- **DATA PROVIDED**
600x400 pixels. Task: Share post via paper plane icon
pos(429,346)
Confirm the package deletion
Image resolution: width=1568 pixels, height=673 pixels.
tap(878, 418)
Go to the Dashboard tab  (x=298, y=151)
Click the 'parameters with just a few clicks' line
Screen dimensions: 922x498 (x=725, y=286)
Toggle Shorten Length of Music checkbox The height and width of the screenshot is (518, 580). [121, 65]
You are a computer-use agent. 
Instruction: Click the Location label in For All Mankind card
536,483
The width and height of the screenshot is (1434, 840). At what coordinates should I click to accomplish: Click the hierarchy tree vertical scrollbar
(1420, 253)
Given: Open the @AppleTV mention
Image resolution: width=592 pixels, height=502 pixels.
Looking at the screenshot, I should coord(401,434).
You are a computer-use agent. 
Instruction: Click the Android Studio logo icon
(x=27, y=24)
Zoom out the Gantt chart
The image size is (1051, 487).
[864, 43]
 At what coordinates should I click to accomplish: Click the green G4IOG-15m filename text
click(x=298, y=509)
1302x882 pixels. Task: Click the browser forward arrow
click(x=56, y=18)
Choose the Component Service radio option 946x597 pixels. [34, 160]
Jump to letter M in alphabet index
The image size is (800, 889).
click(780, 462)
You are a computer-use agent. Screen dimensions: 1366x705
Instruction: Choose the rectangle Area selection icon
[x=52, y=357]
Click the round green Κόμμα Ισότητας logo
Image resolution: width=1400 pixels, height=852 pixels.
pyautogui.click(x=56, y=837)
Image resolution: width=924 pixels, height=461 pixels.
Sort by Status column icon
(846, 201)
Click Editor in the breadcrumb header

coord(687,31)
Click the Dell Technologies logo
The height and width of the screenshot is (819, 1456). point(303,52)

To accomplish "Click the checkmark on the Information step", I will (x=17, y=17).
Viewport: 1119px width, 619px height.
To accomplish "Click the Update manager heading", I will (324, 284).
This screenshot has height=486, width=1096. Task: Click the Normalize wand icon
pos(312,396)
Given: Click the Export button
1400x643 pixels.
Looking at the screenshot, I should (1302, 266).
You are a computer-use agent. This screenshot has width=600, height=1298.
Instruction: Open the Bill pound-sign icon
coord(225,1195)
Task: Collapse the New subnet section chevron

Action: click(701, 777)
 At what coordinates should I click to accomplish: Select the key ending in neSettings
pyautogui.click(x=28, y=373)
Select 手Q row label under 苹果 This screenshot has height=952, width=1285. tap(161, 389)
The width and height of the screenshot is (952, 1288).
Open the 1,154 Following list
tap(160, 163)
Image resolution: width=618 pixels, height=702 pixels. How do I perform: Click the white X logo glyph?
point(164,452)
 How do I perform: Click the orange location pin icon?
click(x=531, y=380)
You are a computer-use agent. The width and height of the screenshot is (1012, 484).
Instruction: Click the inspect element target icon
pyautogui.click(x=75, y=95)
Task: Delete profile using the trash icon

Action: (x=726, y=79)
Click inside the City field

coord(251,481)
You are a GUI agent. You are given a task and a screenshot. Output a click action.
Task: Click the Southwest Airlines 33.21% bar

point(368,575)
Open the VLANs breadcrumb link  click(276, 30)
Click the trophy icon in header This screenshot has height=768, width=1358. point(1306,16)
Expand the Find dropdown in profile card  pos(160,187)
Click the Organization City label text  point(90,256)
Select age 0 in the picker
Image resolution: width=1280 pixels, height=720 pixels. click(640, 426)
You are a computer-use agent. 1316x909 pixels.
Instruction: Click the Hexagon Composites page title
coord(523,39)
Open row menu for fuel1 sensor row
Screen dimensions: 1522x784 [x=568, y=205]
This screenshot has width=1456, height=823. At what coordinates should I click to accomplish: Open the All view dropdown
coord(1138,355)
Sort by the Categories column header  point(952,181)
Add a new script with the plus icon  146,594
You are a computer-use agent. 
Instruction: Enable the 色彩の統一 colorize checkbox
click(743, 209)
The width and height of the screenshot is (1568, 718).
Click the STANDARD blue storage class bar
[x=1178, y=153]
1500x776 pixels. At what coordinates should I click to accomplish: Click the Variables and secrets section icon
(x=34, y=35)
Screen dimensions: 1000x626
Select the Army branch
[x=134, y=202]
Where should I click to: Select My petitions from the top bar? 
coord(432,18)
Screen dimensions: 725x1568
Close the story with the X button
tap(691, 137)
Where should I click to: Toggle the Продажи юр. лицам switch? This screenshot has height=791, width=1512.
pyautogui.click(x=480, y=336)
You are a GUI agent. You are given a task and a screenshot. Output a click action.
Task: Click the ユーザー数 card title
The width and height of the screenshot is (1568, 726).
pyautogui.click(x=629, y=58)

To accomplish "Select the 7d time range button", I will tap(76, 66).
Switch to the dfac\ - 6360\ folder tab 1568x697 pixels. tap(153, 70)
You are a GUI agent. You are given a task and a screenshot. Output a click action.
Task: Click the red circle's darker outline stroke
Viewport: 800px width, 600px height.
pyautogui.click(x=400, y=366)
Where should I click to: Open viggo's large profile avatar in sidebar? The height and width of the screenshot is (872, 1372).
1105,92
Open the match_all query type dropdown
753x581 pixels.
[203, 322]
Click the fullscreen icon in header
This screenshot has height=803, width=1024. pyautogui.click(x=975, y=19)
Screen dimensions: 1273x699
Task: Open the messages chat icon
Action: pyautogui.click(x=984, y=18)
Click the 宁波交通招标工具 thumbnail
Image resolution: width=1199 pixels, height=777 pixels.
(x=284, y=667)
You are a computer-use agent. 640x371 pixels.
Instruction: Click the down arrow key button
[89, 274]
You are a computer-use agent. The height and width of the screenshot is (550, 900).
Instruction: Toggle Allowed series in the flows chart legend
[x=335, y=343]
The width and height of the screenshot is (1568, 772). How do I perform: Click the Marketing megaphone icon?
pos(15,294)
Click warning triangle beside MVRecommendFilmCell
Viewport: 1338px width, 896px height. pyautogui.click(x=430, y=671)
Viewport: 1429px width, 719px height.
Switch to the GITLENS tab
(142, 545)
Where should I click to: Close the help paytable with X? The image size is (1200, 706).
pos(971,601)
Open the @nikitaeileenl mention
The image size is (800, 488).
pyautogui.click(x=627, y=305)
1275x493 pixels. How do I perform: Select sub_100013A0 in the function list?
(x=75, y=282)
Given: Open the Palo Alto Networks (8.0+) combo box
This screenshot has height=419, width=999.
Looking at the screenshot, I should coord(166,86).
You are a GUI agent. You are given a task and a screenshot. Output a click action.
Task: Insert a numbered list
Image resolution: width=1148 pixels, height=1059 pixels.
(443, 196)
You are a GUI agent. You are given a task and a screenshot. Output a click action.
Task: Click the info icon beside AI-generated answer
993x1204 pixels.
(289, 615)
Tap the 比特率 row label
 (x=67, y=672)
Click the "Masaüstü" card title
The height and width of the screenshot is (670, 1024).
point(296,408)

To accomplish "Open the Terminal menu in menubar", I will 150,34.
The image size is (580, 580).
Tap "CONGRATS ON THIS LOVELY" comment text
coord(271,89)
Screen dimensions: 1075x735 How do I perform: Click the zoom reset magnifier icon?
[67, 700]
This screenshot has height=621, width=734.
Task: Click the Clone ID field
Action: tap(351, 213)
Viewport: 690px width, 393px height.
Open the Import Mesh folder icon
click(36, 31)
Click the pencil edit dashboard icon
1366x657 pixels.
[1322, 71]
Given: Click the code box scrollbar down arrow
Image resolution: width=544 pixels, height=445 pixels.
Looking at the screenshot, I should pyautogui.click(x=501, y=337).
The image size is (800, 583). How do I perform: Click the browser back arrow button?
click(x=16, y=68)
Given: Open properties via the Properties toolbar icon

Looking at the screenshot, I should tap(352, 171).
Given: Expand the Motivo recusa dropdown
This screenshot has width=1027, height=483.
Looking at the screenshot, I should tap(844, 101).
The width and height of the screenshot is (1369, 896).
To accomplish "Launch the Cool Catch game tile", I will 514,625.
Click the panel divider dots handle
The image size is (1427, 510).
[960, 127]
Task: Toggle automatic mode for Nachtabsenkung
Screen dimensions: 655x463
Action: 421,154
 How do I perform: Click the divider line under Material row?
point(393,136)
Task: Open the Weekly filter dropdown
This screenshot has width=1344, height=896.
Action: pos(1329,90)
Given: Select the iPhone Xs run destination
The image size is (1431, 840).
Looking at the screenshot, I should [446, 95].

- **WORK TO DO**
Copy out the records verbatim, from the line containing "Given: Click the code" through the line containing "Looking at the screenshot, I should tap(352, 171).", with both of those lines included.

- **THE ANSWER**
Given: Click the code box scrollbar down arrow
Image resolution: width=544 pixels, height=445 pixels.
Looking at the screenshot, I should pyautogui.click(x=501, y=337).
The image size is (800, 583). How do I perform: Click the browser back arrow button?
click(x=16, y=68)
Given: Open properties via the Properties toolbar icon

Looking at the screenshot, I should tap(352, 171).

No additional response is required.